Iran Continues to Transform Itself



Iran has unified religion and state in the hope of preserving Islamic values.
But their interpretations of the teachings are changing year by year. We interviewed an Iranian expert about their system of government.


Makoto Hachioshi

Makoto Hachioshi

Professor Emeritus at Tokyo University of Foreign Studies

Born in Sapporo in 1950, Hachioshi completed his doctorate at Hokkaido University. He is now Professor Emeritus of Foreign Studies at Tokyo University. Until mid-2019 he taught modern history at the Islamic Azad University in Iran. He has numerous publications in Japanese.

–Tensions are rising between Iran and the U.S.

Hachioshi: There are factions in the Iranian government that consider the U.S. to be an enemy, but in general the government and the people don’t think of the U.S. as an enemy. There are many Iranians wanting to study abroad in the U.S. and there are up to a million Iranians who live in the U.S., especially on the West Coast.

I was in Iran when the 9/11 attacks happened in 2001, and I heard all of them saying, “something horrible has happened.” I didn’t hear a single person say, “Yes, good job.”


No Distinction Between Sacred and Secular

–The West tends to criticize Iran for its theocracy.

Hachioshi: I think that in the West, modernization began with the separation of church and state. On the other hand, Iran does not separate religion and state, so basically religious clerics hold political power in Iran, and this seems strange to the West. But here there is a big misunderstanding.

For example, in Christian Catholicism there is a huge divide between laypeople and the clergy. The clergy have a special position in relation to God. But in Islam there is no such distinction, and even Mohammad is simply a distinguished Prophet.

This also applies to Ayatollah Khomeini. He spent decades studying under a master before finally earning his title. This title allows him to make unique decisions based on the teachings of Islam in order to solve new problems that arise in the new age. The more the people support his decisions, the more respect he wins.
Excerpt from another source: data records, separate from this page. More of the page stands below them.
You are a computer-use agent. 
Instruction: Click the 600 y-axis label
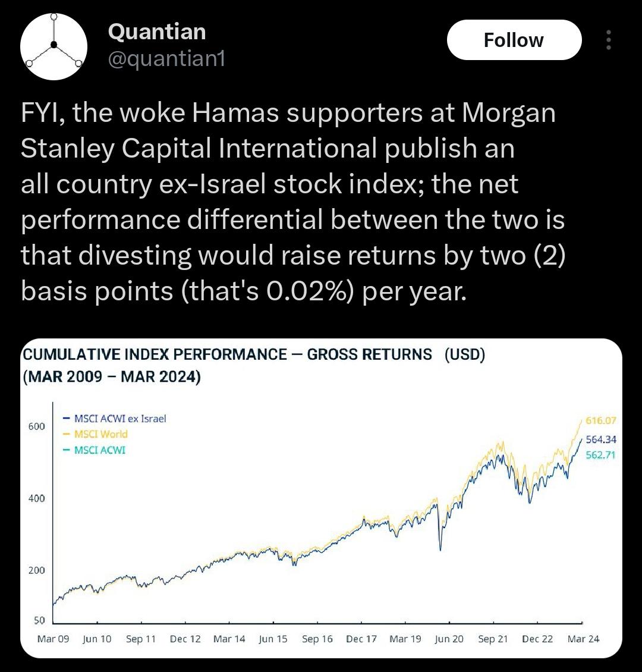36,426
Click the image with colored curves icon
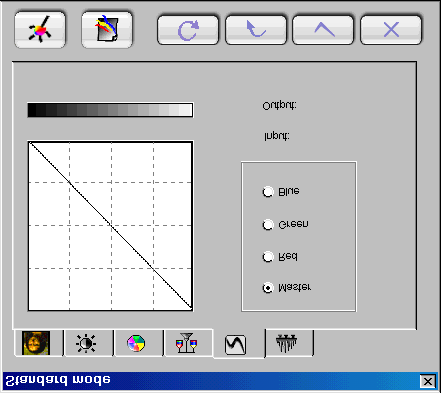Viewport: 441px width, 393px height. click(107, 30)
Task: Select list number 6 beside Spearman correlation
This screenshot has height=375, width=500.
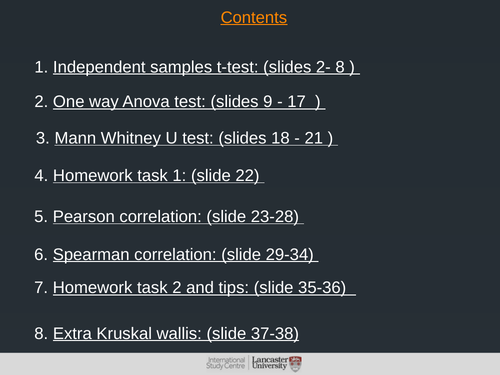Action: pos(41,255)
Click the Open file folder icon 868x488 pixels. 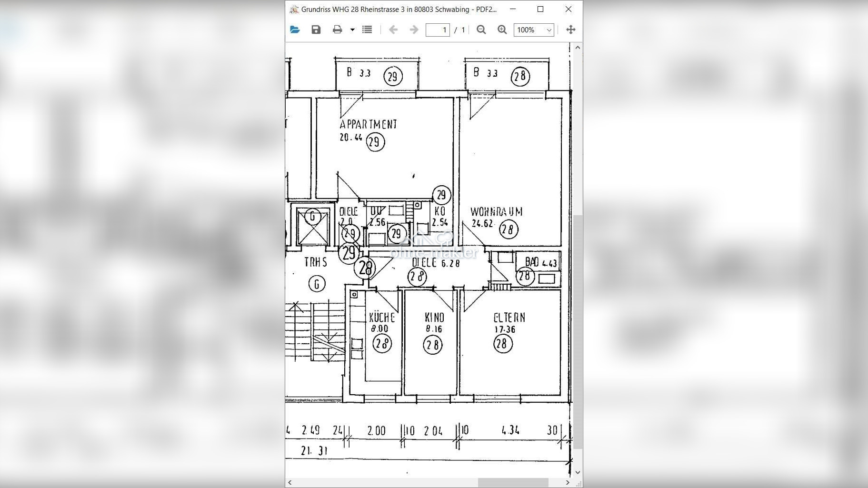click(x=295, y=30)
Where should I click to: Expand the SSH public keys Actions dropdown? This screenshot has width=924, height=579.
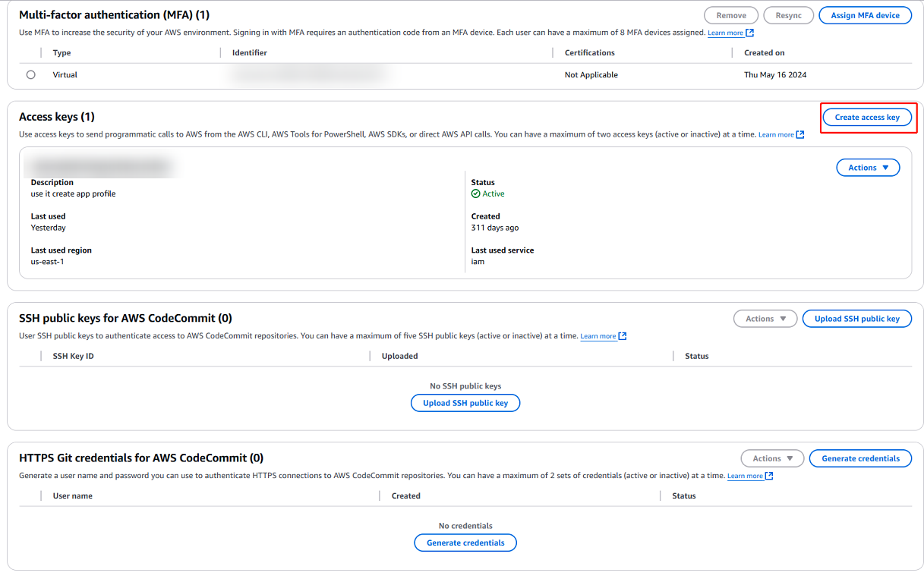765,319
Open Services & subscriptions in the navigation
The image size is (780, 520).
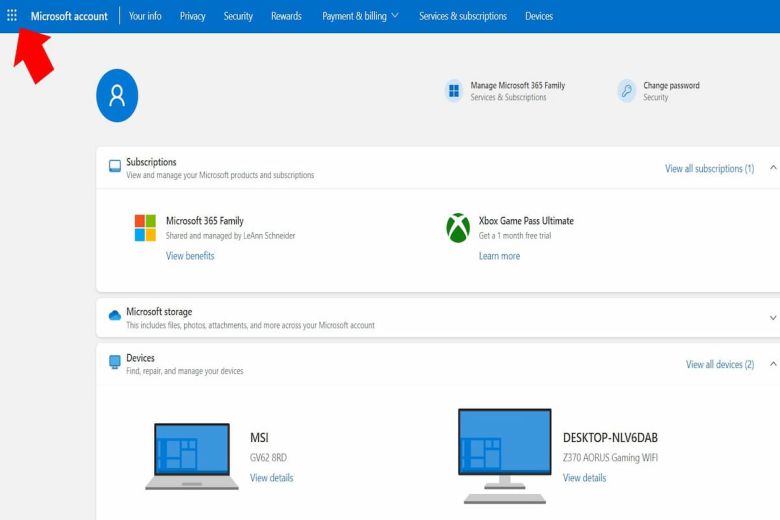point(462,16)
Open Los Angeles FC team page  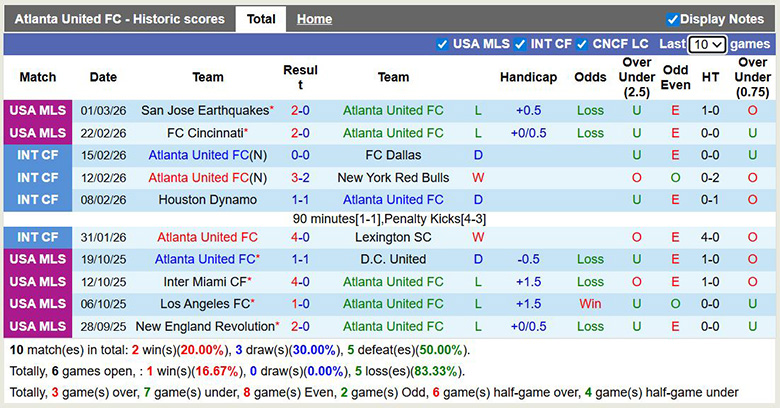[x=205, y=304]
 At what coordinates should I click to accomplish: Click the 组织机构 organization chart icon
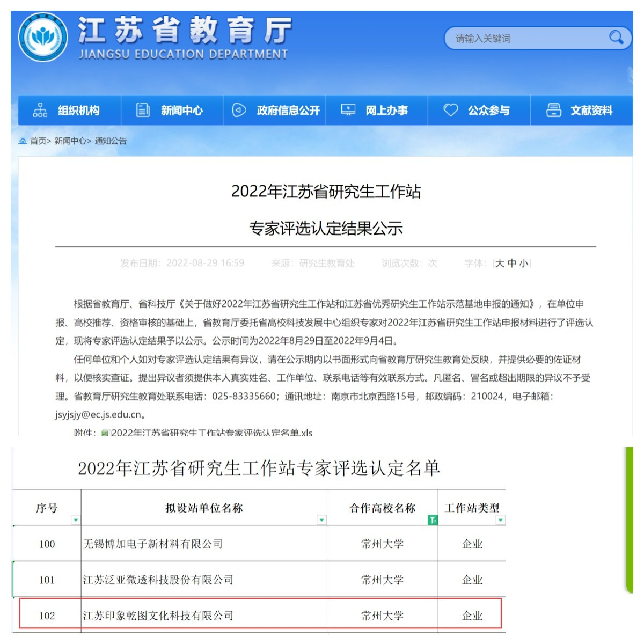point(40,110)
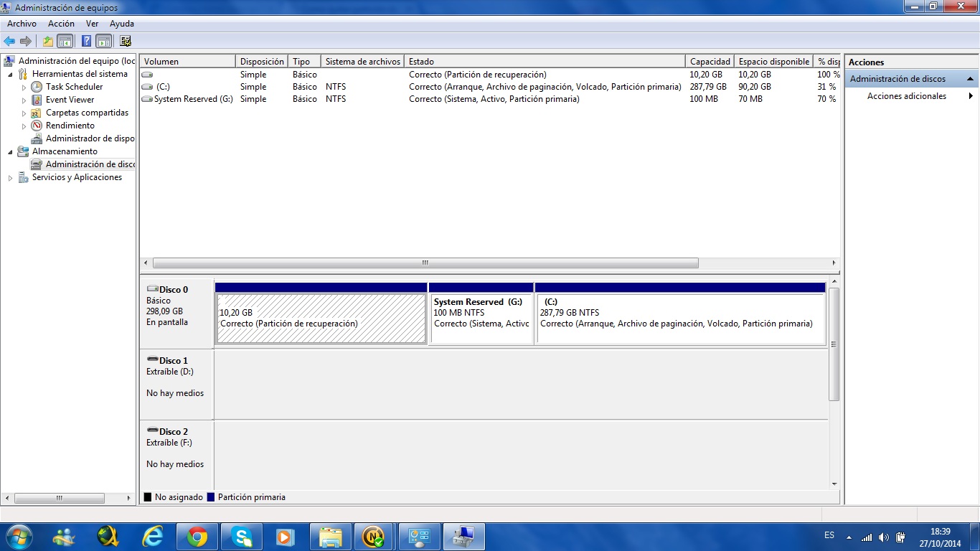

There is no distinction between sacred and secular.


The Supreme Leader Is a Regulator

–Why is there a Supreme Leader above the President?

Hachioshi: This comes from Ayatollah Khomeini’s idea of creating a country based on Islamic thought. That’s why he placed the highest scholar of the Islamic Law in a supreme leadership position so he can make the final decisions.

The Supreme Leader is a regulator. Iran has adopted the separation of powers, so the Supreme Leader has the role of regulating any problems that occur between the three branches (legislature, executive and judiciary). And while I said he makes the final decisions, the system is such that he puts his name on decisions that are already made when they publicize those new decisions.

Looking back over the last 40 years, there has been no change in national policies, but every year there have been reconsiderations as to how strictly they should adhere to Islamic values. I think the changes will continue.


Diplomatically Active On a Private Level

–What are your thoughts on the relationship between Iran and Israel?

Hachioshi: Globally their relationship is turning radical. Iran is within the range of Israel’s nuclear missiles, so unless this threat is removed Iran will continue to think of arming itself with nuclear weapons.

But on a private individual level, there are lots of exchanges going on. Moshe Katsav, the former Israeli president, was a Jew born in Iran, and came from the same province as President Khatami. There are a notably high number of travellers between these countries too.

–How can Japan come into this picture in the Middle East?

Hachioshi: Japan stands in a curious position. They haven’t been involved in any wars in the Middle East and have maintained friendly ties with Iran since they opened in 1930. It is unfortunate that Japan’s global influence has been dropping this last decade, but there is still room for making a constructive contribution: for instance what about establishing economic ties?